━━━ Data for processing

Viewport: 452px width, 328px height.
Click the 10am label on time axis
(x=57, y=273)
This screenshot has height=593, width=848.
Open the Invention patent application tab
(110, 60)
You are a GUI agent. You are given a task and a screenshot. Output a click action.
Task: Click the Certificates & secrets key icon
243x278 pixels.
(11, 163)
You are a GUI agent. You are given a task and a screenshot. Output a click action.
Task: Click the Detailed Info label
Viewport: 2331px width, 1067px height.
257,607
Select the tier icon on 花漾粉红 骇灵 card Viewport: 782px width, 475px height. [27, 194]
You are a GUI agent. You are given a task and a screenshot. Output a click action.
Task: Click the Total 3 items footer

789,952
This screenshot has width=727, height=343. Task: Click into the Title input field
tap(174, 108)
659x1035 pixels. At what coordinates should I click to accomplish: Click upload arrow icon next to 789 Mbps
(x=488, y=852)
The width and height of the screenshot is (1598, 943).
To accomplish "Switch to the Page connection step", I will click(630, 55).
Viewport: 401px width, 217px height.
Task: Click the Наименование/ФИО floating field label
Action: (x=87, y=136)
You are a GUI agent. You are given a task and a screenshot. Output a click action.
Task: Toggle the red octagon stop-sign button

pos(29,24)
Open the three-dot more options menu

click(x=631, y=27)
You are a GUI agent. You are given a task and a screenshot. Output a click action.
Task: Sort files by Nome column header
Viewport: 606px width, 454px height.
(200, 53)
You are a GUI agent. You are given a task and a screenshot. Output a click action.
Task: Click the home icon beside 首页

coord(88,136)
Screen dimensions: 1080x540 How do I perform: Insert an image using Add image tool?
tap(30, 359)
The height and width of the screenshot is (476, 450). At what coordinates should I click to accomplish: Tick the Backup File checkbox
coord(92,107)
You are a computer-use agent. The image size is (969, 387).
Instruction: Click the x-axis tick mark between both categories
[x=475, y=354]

━━━━━━

Set out exactly the lines from the one bearing "Viewport: 606px width, 454px height." through the end of the data, including both ends and omitting all others.

* Answer section *
Viewport: 606px width, 454px height.
(200, 53)
You are a GUI agent. You are given a task and a screenshot. Output a click action.
Task: Click the home icon beside 首页

coord(88,136)
Screen dimensions: 1080x540 How do I perform: Insert an image using Add image tool?
tap(30, 359)
The height and width of the screenshot is (476, 450). At what coordinates should I click to accomplish: Tick the Backup File checkbox
coord(92,107)
You are a computer-use agent. The image size is (969, 387).
Instruction: Click the x-axis tick mark between both categories
[x=475, y=354]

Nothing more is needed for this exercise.